GEOREFERENCING CRETACEOUS MOLLUSCA OF THE WESTERN INTERIOR SEAWAY IN A GIS FRAMEWORK


ROSENSAFT, Marcelo1, LANDMAN, Neil H.2, HUSSAINI, Bushra M.3, O'LEARY, Ruth3, KETELSEN, Sara4 and RASHKOVA, Anastasia3, (1)Division of Geological Mapping, Geological Survey of Israel, 30 Malkhei Israel St., Jerusalem, 95501, Israel, (2)Division of Paleontology (Invertebrates), American Museum of Natural History, Central Park West at 79th Street, New York, NY 10024-5192, (3)Division of Paleontology, American Museum of Natural History, Central Park West at 79th Street, New York, NY 10024-5192, (4)Division of Mammalogy, American Museum of Natural History, Central Park West @79th Street, New York, NY 10024-5192

The Invertebrate Paleontology Department at the American Museum of Natural History houses a large collection of Late Cretaceous Mollusca including Cephalopoda from the Western Interior Seaway(WIS) from approximately 500 localities in the Northern Great Plains.
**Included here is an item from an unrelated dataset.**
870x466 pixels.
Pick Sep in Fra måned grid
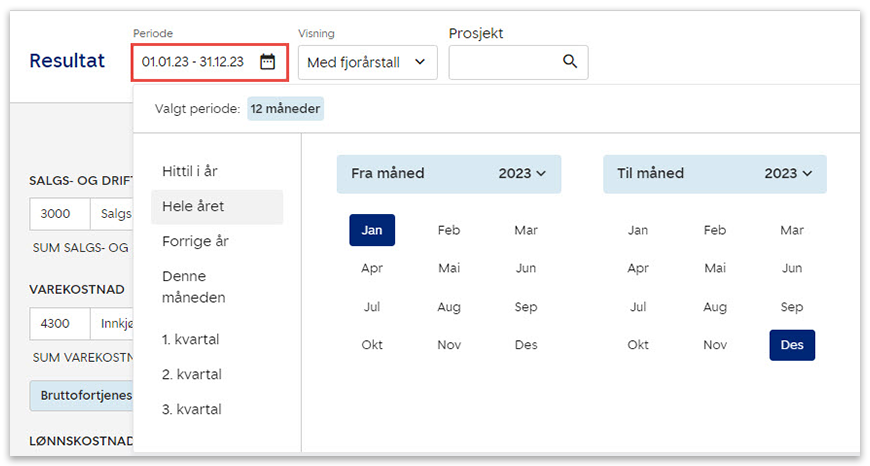click(526, 307)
The AMNH localities were documented as township/range (TRS) or lat/long, with bio-lithostratigraphic information. As part of an NSF TCN grant, we initiated a digitization effort to georeference localities, database, and image specimens. (Digitization TCN: Collaborative Research: Cretaceous World: Digitizing Fossils to Reconstruct Evolving Ecosystems in WIS. NSF award 1601891.) Georeferencing information for localities was initially compiled from approximately 10,000 museum specimens using several programs, chiefly GEOlocate, Google Maps and Google Earth while following the MaNIS/HerpNet/ORNIS georeferencing guidelines. TRS data were treated in GEOLocate, and when this approach did not work, we geocoded in a GIS framework. Once the locality information was converted to lat/long coordinates, a table of 10,000 rows and tens of attributes of different kinds was assembled which underwent a series of automated and manual data cleansing procedures. As a result two related tables were produced: the localities and the specimens. This presentation shows the resulting locality and specimen tables after they were transferred to a GIS system and include a digital map in a Maps Portal Application (WebApp). The WebApp uses filtering and querying tools on the primary attributes of the specimens and allows users a choice of options to perform further data cleansing as well as data retrieval. Additional developments will be made to the WebApp in the near future in order to enhance the final user options. Furthermore, the data will be made available online, increasing our knowledge of the fossil record, and will be ideal for use with an assortment of modern quantitative tools that will help improve paleoclimate and paleoceanographic models.